*Problem description*
Carry on the bread pudding text below from its last sentence.

*Selection*
______________________________
My raisins were getting a bit hard, so soaking them was the answer – vanilla rum on hand? YES!  You can use plain water, or whisky or any other alcohol should you desire it.  Feel free to pour it all in!  A bit of jam and butter add some flavor and texture to the bread pudding as well.

toasted bread spread with jam, ready to cube

Since I am low on milk today, I used a combination of milk and canned evaporated milk.  From experience, I would have used some cream (if I had it on hand!) to make it even more decadent.

soaking the bread mix

Today, once I poured the mixed bread and custard into my dish, it looked there was not enough milk – so I added some evaporates canned milk on top, and briefly patted down the bread to mix it in.  The amount of milk will depend on how much bread and what kind you use.  The custard should just about cover the bread once it’s in the baking dish, otherwise the top will bake quite crispy.

As a child, my mom would sprinkle with white sugar and cinnamon.  Today, I forgo the sugar, but a  sprinkle of more cinnamon or freshly grated nutmeg on top just prior to baking. Then a little more with when serving.

If it looks too brown while baking, but the custard isn’t yet set (in order words, the milk is still runny in the center) cover it with a piece of foil, and continue baking until “just set”. Custards bake from the outside to the inside, so if you shake the dish a bit and the whole thing jiggles, it’s set.  If only the outer dish edges jiggle and the inside is runny, it’s not done yet.

As a child, my mom would sprinkle with white sugar and cinnamon and some more milk or cream (or whipped cream on special occasions).  Today, I forgo the sugar, but a  sprinkle of more cinnamon or freshly grated nutmeg is good.  If you like, a caramel or buttered rum sauce could be made and drizzled over top.

For me, that’s a bit too upscale – I want the thing my mother made. That’s still the way I prefer to eat it today.
______________________________
*Extracted entries*
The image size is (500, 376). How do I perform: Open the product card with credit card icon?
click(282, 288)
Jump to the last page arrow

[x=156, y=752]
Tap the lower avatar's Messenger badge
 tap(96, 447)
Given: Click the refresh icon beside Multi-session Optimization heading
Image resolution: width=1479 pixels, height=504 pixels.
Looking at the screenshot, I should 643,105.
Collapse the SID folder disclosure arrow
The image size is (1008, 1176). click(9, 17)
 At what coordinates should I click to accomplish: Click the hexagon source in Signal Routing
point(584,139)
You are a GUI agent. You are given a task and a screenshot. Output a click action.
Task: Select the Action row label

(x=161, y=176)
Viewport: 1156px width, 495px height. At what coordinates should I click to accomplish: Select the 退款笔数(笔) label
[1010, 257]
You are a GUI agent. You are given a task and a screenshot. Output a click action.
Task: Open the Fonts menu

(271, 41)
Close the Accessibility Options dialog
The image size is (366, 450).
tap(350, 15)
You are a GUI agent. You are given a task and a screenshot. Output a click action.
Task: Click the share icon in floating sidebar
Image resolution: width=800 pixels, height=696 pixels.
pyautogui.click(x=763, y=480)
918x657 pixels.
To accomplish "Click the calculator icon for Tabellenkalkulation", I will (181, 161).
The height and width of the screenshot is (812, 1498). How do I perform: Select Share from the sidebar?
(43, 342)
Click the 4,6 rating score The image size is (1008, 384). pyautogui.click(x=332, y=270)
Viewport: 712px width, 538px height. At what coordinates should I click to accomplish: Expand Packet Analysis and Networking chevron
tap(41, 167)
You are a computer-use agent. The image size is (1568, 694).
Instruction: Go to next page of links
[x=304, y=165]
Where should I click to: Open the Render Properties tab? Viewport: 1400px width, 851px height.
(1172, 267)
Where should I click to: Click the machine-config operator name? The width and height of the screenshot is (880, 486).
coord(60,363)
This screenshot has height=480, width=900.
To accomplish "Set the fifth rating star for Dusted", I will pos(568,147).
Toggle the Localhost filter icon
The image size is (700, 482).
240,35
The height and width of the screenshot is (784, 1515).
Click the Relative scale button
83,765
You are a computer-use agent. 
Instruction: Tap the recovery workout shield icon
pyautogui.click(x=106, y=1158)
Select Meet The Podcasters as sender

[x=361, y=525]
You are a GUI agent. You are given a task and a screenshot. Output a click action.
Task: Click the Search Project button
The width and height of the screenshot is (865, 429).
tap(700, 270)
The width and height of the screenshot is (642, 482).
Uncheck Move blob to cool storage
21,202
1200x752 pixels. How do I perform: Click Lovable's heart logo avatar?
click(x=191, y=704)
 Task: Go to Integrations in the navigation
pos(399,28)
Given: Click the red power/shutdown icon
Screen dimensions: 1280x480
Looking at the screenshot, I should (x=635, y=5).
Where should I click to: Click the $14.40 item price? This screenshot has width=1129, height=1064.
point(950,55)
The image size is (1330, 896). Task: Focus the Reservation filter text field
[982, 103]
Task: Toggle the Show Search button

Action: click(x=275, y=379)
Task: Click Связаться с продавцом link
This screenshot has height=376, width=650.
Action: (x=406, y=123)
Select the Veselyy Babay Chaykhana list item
______________________________
*Result of this exercise*
Do you have a favorite dessert or dish your remember from childhood?  Something that takes you back to your childhood home whenever you eat it?

Decadent Farmhouse Bread Pudding

I start with homemade whole grain bread, slices and toasted, then cubed into 1” cubes. This can certainly be used with white bread or commercial pre-sliced bread. I prefer to toast the whole pieces in the oven as it preheats to 350 F, since it’s then easier to cube. Today I used strawberry jam, and, since the raisons were a bit dry, soaked them in vanilla rum while I prepared everything else. The whole grain breads are denser than white bread, and you may need to add more milk or cream to saturate the bread cubes. Cold leftovers can be reheated in the microwave. It’s a great breakfast!
Course Dessert
Cuisine American


  • 10 cups cubed bread toasted
  • 4 eggs
  • ½ cup sugar white, cane or brown
  • 4 tsbp butter melted and cooled slightly
  • ½ tsp salt
  • ½ tsp cinnamon
  • ¼ tsp nutmeg
  • 1 tsp vanilla
  • 3-3 1/2 cups milk or a mix of milk and cream or milk and evaporated milk
  • 1/3 cup Jam or jelly of your choice
  • ½ cup raisons soaked in rum if desired


  1. Spread whole pieces of cooled toast with jam of your choice (I like strawberry or fig), and cube into 1” pieces. Place toasted cubes of bread in a large bowl.
  2. In a second bowl, add the eggs and whisk well (or use a hand mixer). Add in the sugar, salt, spices and vanilla, then the cooled butter. Whisk until sugar dissolves.
  3. Add the raisons to the bread bowl, then pour over the egg mix. Stir carefully to moisten all the bread. Let sit 15 minutes so the bread can soak up the liquids. If your bread floats on top, weight it with a small plate and a heavy can to submerge the bread.
  4. Pour into a large buttered or greased casserole dish. If desired, sprinkle with more cinnamon or freshly grated nutmeg. Set the dish in a roasting pan and fill the pan with 1.5” of hot water (AKA a water bath or Bain Marie).
  5. Bake 350F for about an hour until the custard sets, and the top is just starting to brown.
  6. Serve warm, with additional cream, whipped cream, and/or cinnamon on top.